Thank God it’s Monday
Wait… what?!?! I swear I’m not losing my mind, and I promise you I’m not falling off the deep end. I am one of a very few who are grateful for Mondays, not because I don’t love the weekends, I do, especially when all the kids are home, but that’s when it’s the hardest. Don’t go breaking out the small violin just yet, I’m not here to tell a sad story, but I am to share perspective.
5 children are a lot, I get it, even on a normal day I am in over my head. Now add a brain disorder to that, and hard just got a lot more complicated. It’s not the simple fact that the kids are home on the weekend, it’s that weekends are everything that weekday’s aren’t. If you weren’t me that would be a good thing, but I am me and navigating the weekends are hard.
You’re probably begging that I get to the point…. So here it is: children with brain disorders require structure, in fact they thrive with structure and unless you are a 5 star parent who plans everything, and schedule is your middle name weekend planning would be hard for you too.
Every weekend I have a plan, not so much a schedule. I write out loose ideas with a very loose timeline of what we will do.
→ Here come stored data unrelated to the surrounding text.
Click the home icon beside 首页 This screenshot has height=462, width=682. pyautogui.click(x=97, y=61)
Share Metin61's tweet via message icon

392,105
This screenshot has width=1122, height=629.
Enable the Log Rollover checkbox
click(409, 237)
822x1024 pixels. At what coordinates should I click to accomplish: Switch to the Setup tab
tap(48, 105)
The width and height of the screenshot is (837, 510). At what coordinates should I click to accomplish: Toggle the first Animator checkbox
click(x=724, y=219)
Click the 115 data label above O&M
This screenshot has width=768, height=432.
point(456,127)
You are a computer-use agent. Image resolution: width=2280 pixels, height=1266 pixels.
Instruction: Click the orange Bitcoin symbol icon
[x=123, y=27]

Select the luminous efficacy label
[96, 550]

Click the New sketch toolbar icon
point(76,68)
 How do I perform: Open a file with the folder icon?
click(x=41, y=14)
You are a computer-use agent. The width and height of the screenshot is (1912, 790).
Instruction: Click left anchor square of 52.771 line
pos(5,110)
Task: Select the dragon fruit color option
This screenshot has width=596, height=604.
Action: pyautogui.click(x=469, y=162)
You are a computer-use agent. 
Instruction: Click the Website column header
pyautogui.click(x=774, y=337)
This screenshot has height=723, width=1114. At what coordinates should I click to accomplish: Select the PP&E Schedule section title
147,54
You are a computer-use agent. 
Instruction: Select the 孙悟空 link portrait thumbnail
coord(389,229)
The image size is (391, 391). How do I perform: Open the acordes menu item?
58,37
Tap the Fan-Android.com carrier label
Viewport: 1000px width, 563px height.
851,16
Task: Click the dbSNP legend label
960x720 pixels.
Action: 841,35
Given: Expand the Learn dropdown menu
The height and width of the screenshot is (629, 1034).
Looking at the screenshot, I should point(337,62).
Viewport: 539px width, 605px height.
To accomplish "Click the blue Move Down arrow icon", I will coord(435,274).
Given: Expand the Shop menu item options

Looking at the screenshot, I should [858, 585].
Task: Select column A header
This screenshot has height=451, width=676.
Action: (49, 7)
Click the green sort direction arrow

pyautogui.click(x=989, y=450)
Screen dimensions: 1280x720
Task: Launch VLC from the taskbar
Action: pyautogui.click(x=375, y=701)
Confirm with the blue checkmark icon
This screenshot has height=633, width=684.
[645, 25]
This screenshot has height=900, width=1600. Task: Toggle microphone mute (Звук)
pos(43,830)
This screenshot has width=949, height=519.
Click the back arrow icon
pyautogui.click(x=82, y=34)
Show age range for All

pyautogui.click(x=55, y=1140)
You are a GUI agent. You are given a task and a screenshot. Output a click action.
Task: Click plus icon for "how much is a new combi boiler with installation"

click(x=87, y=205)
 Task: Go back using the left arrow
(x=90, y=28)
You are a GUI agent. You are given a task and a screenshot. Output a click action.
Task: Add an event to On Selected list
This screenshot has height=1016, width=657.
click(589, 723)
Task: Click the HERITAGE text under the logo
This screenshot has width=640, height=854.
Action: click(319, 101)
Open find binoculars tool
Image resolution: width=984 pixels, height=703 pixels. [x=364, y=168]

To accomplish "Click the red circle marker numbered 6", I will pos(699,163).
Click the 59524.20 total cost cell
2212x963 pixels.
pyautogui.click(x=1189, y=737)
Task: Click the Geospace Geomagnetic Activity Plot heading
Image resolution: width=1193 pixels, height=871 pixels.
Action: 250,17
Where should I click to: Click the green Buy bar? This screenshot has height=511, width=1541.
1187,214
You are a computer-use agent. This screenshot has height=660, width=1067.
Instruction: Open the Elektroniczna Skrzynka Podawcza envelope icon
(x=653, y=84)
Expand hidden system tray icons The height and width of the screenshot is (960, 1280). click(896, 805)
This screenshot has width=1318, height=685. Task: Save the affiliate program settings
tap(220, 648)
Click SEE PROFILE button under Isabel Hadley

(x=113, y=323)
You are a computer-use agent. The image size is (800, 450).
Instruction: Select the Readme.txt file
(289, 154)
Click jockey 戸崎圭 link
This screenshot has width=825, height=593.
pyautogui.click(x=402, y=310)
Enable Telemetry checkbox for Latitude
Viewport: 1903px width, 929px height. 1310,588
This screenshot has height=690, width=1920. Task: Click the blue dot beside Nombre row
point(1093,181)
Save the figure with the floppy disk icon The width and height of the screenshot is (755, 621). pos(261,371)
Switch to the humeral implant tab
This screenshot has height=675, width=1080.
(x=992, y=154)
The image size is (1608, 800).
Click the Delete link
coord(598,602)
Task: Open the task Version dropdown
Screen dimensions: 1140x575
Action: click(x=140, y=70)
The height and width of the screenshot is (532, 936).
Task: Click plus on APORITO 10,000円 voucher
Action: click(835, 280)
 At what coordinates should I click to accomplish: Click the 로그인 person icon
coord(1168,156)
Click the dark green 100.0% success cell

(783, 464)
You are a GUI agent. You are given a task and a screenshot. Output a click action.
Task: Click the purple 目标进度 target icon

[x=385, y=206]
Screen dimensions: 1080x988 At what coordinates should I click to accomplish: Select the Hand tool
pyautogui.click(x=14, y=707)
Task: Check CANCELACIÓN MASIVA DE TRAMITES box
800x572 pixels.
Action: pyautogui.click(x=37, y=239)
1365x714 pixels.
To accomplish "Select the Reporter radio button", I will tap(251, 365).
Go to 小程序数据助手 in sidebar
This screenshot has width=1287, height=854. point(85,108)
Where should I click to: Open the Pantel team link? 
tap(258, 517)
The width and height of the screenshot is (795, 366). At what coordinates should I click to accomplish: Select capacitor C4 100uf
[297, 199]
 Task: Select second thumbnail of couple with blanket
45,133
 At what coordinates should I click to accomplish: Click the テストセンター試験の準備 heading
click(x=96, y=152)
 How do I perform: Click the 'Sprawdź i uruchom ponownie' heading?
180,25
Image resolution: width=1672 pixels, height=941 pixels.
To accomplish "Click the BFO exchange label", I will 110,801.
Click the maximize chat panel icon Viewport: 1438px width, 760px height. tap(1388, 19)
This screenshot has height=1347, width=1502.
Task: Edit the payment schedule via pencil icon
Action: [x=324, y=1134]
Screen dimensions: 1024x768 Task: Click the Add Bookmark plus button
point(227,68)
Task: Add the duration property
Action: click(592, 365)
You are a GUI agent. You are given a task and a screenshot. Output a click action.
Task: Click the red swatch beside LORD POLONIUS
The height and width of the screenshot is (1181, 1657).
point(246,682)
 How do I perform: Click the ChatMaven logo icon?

It is true that my son does better when he knows what to expect, and it is true he does a lot better during structured activities but it is also true that he is prone to melt downs. It is also true that he once had a meltdown that lasted almost 6 hours. So if I schedule anything such as bringing them to a play or a movie I never buy tickets in advance because there is a chance that today may not be his day and we may not make it.
Road bumps are always expected, again this is especially true when you have children, but when it comes to having a child with a brain disorder the road bump’s aren’t so small, and the recovery isn’t so quick. This weekend I had great plans, we were going to go to Sunday mass, than the Christmas parade, followed by the store for some crafts, and then home for gingerbread houses, with a side of homemade chili. It would have been great… but first thing Sunday morning the house was as crazy as a three ring circus during the end of the world, with a mix of Jumanji, and it was all due to a mix up on my end. I didn’t set out my son’s clothes, thinking he would be able to pull them out on his own, but what I didn’t realize was I didn’t tell him where exactly they were, or what color to wear, all I said was put on a pair of your slacks for church. Those words uttered from my mouth was probably the worst thing I could have done, I wasn’t just asking him to get dressed I was asking specifics with not much direction, and he needs direction. I took my lashes on this one, I got him to calm down, and he was able to get dressed but we missed church, we missed church by 2 hours, and we started an hour early. So it was on to the next activity. You are probably thinking that if I know this I could have prevented it, truth is it could have been anything that sent him into a meltdown, there is not much I can do but to try to prevent them but always expect them. It is kind of like that saying “expect the worse, pray for the best”.
I say hooray for Monday, because with almost every weekday Monday offers structure. We know what time we get up, what to do, what time we eat, what time we go to school, and then the routine after school.